### [What you should do]
Wherever "menu" shows up in the records below, copy the whole line.

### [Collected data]

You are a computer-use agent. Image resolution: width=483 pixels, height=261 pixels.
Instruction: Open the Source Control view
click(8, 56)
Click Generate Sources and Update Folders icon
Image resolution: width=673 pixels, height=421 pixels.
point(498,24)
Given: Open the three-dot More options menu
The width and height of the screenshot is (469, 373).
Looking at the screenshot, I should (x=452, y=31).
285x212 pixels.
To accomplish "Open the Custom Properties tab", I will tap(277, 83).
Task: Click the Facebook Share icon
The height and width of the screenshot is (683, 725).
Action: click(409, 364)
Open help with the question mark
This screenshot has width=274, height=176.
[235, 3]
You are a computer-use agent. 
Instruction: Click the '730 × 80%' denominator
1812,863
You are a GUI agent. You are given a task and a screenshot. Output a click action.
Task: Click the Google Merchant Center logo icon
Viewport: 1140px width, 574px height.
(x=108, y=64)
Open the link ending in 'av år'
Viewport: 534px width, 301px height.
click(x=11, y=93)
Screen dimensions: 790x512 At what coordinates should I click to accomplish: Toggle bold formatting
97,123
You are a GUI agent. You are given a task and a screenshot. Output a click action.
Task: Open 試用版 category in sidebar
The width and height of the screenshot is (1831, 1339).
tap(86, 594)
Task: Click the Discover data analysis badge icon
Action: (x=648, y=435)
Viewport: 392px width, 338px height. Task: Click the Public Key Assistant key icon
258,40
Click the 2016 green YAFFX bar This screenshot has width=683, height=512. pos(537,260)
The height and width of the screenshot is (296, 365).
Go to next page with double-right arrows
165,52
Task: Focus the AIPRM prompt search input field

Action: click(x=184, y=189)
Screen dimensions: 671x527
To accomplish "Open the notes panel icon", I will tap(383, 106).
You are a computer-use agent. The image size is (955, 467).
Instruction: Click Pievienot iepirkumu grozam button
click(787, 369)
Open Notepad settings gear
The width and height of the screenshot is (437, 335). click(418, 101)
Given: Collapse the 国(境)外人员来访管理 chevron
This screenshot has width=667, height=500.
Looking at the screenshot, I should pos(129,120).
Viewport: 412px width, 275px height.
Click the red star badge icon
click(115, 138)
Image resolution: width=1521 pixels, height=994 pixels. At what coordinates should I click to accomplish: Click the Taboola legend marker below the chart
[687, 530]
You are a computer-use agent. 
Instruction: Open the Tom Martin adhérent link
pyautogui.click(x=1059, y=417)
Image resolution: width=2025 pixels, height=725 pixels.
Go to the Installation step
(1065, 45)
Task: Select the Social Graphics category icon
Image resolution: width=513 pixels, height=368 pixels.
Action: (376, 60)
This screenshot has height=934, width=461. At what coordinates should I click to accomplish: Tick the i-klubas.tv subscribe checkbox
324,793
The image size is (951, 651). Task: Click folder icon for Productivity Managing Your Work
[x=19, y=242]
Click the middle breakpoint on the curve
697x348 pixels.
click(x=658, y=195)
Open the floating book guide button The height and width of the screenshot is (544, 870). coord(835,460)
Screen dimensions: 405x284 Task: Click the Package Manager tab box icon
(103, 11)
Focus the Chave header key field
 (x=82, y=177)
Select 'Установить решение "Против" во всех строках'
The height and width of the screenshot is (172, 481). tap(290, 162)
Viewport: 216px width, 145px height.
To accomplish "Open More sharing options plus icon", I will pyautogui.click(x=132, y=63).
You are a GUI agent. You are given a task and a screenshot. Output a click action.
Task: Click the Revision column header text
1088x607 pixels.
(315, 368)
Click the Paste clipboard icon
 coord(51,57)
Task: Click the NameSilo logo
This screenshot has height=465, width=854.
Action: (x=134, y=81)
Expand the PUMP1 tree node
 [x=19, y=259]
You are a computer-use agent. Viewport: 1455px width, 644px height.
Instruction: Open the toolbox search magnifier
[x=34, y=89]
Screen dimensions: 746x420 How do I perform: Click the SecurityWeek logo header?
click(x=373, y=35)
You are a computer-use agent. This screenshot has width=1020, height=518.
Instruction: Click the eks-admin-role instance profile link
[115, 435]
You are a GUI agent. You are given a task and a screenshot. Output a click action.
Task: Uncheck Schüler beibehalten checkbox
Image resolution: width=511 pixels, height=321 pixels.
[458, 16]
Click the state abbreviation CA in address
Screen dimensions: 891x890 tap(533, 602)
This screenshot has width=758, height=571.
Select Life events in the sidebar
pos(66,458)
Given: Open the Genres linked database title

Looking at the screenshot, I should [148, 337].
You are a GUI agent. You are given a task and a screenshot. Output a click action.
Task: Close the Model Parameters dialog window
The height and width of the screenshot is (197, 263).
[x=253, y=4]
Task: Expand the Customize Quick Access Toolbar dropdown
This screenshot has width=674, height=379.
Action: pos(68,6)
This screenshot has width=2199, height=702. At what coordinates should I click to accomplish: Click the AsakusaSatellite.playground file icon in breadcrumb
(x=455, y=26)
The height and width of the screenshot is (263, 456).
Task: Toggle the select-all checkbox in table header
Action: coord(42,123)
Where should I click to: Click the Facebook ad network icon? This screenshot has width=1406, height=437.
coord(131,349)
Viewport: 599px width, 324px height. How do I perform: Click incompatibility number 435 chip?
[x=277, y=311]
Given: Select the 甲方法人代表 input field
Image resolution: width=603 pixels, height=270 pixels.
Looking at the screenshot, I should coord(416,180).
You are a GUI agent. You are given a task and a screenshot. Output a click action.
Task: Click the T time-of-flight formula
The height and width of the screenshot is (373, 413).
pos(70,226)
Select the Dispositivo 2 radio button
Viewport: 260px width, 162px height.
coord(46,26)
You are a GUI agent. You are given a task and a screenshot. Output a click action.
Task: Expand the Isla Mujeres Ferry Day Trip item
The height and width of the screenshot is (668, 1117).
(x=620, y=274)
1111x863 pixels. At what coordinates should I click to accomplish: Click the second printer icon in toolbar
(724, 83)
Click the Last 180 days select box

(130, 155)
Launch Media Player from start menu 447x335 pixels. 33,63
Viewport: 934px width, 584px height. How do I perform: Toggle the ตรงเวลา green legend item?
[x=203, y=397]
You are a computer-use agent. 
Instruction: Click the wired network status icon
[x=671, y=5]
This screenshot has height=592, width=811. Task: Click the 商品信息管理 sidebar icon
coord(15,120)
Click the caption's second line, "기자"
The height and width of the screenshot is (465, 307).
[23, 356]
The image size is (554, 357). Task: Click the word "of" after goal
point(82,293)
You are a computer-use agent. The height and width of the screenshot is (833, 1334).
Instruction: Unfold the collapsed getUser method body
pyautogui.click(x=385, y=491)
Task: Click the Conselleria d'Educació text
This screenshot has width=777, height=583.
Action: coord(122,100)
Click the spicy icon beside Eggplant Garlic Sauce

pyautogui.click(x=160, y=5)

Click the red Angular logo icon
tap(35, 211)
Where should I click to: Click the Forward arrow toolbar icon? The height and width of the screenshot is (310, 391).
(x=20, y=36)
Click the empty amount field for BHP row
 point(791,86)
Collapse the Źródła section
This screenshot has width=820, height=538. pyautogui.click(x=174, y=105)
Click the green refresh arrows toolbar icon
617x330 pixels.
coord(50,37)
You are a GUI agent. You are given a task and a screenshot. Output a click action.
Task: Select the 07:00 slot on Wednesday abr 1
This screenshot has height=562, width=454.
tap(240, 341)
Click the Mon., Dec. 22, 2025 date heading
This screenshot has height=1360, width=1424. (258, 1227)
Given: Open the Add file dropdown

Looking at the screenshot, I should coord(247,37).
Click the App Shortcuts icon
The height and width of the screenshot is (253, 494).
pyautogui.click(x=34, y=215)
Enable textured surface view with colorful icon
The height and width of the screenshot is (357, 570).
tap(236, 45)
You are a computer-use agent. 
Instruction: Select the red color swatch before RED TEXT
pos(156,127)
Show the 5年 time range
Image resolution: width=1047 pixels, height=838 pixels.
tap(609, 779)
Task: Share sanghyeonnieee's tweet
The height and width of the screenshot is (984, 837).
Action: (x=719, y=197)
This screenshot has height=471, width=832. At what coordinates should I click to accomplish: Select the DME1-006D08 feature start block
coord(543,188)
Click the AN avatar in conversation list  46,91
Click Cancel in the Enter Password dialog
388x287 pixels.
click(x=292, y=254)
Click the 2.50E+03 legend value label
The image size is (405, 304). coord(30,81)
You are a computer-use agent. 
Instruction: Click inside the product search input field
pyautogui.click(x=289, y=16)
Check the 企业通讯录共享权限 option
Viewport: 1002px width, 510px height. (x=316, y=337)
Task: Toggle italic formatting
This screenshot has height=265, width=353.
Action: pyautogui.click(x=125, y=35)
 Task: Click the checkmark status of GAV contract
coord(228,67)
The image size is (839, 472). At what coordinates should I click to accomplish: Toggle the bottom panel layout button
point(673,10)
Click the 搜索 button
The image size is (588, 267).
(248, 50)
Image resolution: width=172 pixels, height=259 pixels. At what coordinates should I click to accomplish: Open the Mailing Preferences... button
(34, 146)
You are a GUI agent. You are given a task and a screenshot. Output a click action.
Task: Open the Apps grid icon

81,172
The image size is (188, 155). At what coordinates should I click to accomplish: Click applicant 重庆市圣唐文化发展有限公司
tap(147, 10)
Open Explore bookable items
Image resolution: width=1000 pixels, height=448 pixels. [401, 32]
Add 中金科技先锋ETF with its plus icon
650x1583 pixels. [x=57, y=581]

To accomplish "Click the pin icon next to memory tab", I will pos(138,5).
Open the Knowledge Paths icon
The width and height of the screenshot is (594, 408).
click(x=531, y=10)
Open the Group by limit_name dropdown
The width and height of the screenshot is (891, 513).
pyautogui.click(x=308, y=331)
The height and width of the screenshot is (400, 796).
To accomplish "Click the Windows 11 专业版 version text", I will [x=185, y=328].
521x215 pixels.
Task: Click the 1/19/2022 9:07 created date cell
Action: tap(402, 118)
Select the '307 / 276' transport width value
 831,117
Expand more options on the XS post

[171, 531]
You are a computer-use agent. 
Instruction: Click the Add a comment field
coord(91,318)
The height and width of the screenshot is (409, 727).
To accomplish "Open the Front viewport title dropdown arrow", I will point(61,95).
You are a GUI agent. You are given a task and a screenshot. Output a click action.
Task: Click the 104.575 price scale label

### [Answer to this problem]
Given: Open the three-dot More options menu
Launch Media Player from start menu 447x335 pixels. 33,63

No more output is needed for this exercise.